Some strain has resulted from the Section 508 restrictions on nonhumanitarian aid imposed on Ivory Coast following the December 1999 coup. Because of Ivorian governmental interference in the 2000 presidential elections, the Section 508 restrictions were not lifted. The U.S. participates in the international effort to assist Ivory Coast in overcoming its current crisis, providing more than a quarter of the funding for the UN peacekeeping mission that helps to maintain the ceasefire. The U.S. has also provided modest economic support fund (ESF) assistance to promote democracy. The U.S. is sympathetic to Ivory Coast's desire for rapid, orderly economic development as well as its moderate stance on international issues. Bilateral U.S. Agency for International Development funding, with the exception of self-help and democracy and human rights funds, has been phased out, although Ivory Coast continues to benefit to a limited extent from regional West African programs. The country remains a major beneficiary of U.S. assistance in combating HIV/AIDS, as it is one of 15 focus countries under the President's Emergency Plan for AIDS Relief (PEPFAR).
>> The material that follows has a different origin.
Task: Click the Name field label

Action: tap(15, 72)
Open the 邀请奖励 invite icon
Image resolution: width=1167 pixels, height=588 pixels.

With assistance under PEPFAR likely to total some $85 million in FY 2007, this is by far the largest U.S. assistance program in Ivory Coast. Ivorian eligibility for the African Growth and Opportunity Act (AGOA) has been withdrawn, following the political impasse resulting from the 2002 rebellion. The U.S. and Ivory Coast maintain an active cultural exchange program, through which prominent Ivorian Government officials, media representatives, educators, and scholars visit the U.S. to become better acquainted with the American people and to exchange ideas and views with their American colleagues. This cooperative effort is furthered through frequent visits to Ivory Coast by representatives of U.S. business and educational institutions, and by visits of Fulbright-Hays scholars and specialists in various fields. A new U.S. Embassy chancery compound opened in July 2005. A modest security assistance program that provides professional training for Ivorian military officers in the U.S. has been suspended by the Section 508 restrictions.

== USAID Closure ==
Since President Donald Trump's Administration cut back on USAID to Africa, the closure of 516 health facilities in the Ivory Coast has severely impacted HIV/AIDS treatment, affecting 85% of those receiving care according to the United Nations. The shutdowns, which disrupted support for over 400,000 adults and children living with HIV, have also displaced more than 8,600 healthcare workers, including doctors, nurses, and midwives.

In 2025, the U.S. halted a $20 million USAID program in northern Ivory Coast, which had been crucial in countering extremist influence through job training, agricultural projects, and border security. Initially launched under the 2019 Global Fragility Act, the initiative aimed to prevent jihadist recruitment by addressing poverty and instability. Its termination, part of broader U.S. foreign aid cuts, has raised concerns about increased vulnerability to extremist groups, particularly as violence escalates in neighboring Mali and the Sahel region.

==Location of the United States Embassy==
While Yamoussoukro is the political capital of Ivory Coast, the U.S. Embassy is located in the economic capital of the country, in the Riveria Golf neighborhood of Cocody, Abidjan.

==US Government Terminology==
The United States Department of State uses the name Republic of Côte d'Ivoire when referring to Ivory Coast in international settings and diplomatic matters. They also use the francophone demonym "Ivoirian" in official communications.

==Embassy of Ivory Coast in Washington, D.C.==

The Embassy of Ivory Coast in Washington, D.C. is the diplomatic mission of the Republic of Ivory Coast to the United States. It is located in the Embassy Row neighborhood.

The Ambassador is Yao Charles Koffi.